I’m currently attending the BFI London Film Festival, so will be popping in with reviews of everything I get the chance to see. For this first set, I’m cheating a little, with just one LFF press screening and then two movies that are playing at the festival, but I caught at screenings beforehand…
More film festivals should start with ultra-violent, mad thrillers. The sophomore feature from writer-director Sam Levinson, Assassination Nation is certainly a bonkers indulgence of a tale. It opens with a declaration that this story is about “how my town, Salem, lost its motherfucking mind” and continues, somewhat smugly, with a list of “trigger warnings” for the movie to come, from abuse to racism, rape (attempted), transphobia and murder. It’s safe to say that Levinson ain’t messing around.
The meat of the story focuses on a group of teenage girls in Salem – a location historically renowned for its paranoia – who find themselves at the centre of a scandal involving the online leaking of incriminating private photos and messages. It’s a story that is like the LSD hallucination of a Black Mirror writer, taking modern fears about doxxing and online shaming to their logical, anarchic conclusion. This is a gender war and also a generational conflict pitting the Puritanical older people against the relative sexual freedom of their kids, who think nothing of having a mobile phone full of subtly different nude photo retakes.
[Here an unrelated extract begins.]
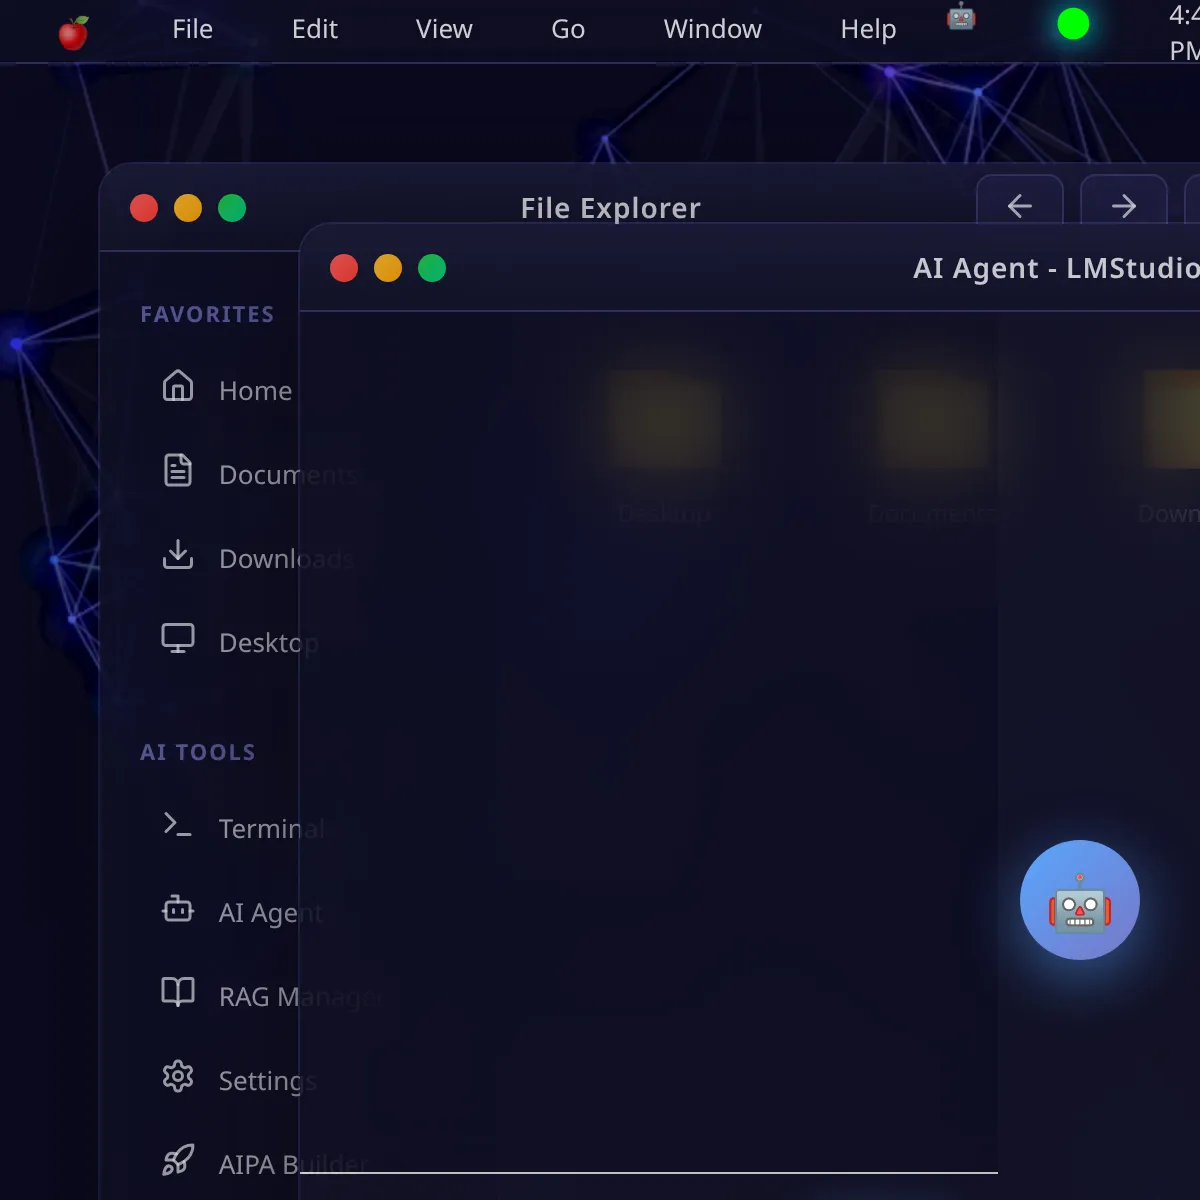The height and width of the screenshot is (1200, 1200).
Task: Go back using the left arrow button
Action: point(1019,206)
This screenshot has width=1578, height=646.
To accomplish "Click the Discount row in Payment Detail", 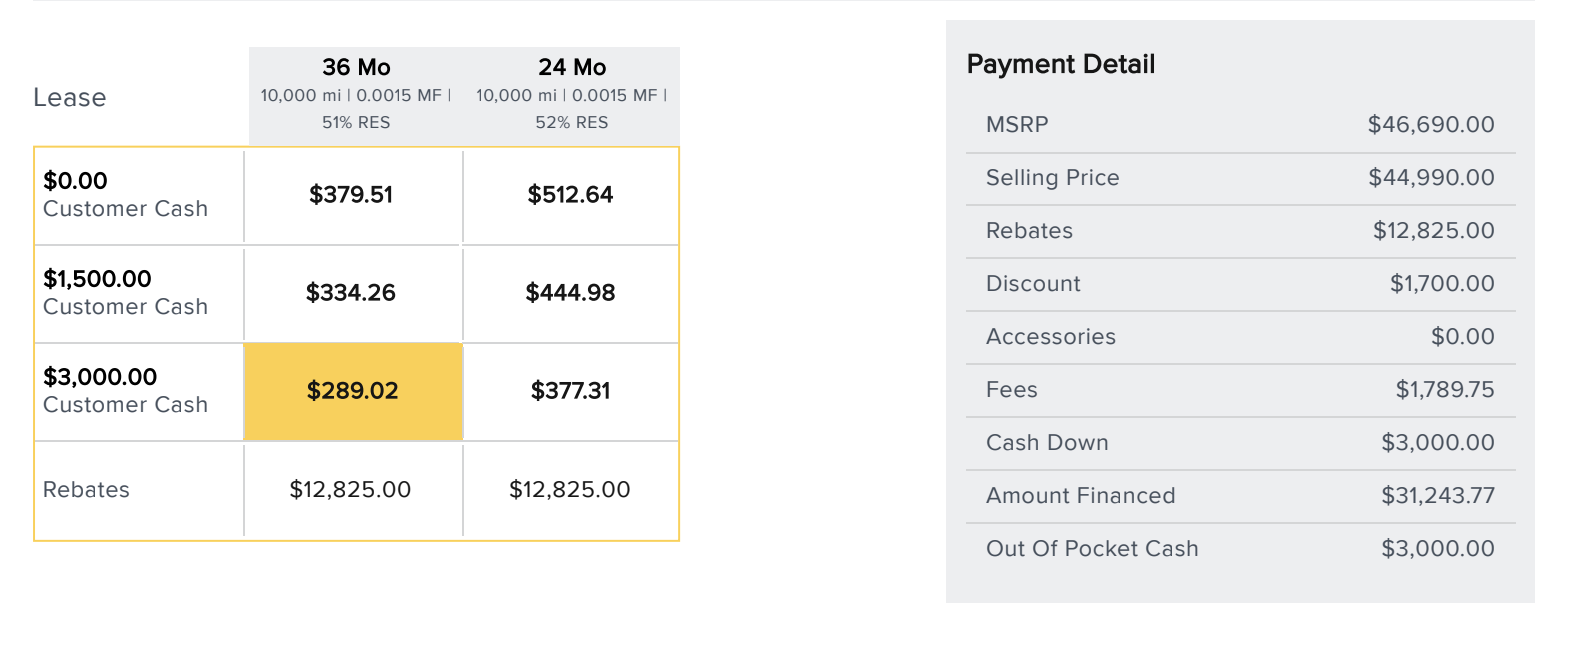I will (x=1240, y=285).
At the centre of all of this is Odessa Young as high-schooler Lily. She’s a sexually liberated woman in an unhappy relationship with her boyfriend – dubbed a “straight-up sociopath” by Lily’s friends for his apparent phobia around cunnilingus. Her reprieve comes in texting an older man known only as “Daddy”, who seems willing to meet her needs. Her friends, at once slightly cartoonish and entirely believable, have their own problems. The standout is trans actress Hari Nef, in a burgeoning fling with a sports star but cynically aware that his much loftier social position will be a stumbling block for their relationship.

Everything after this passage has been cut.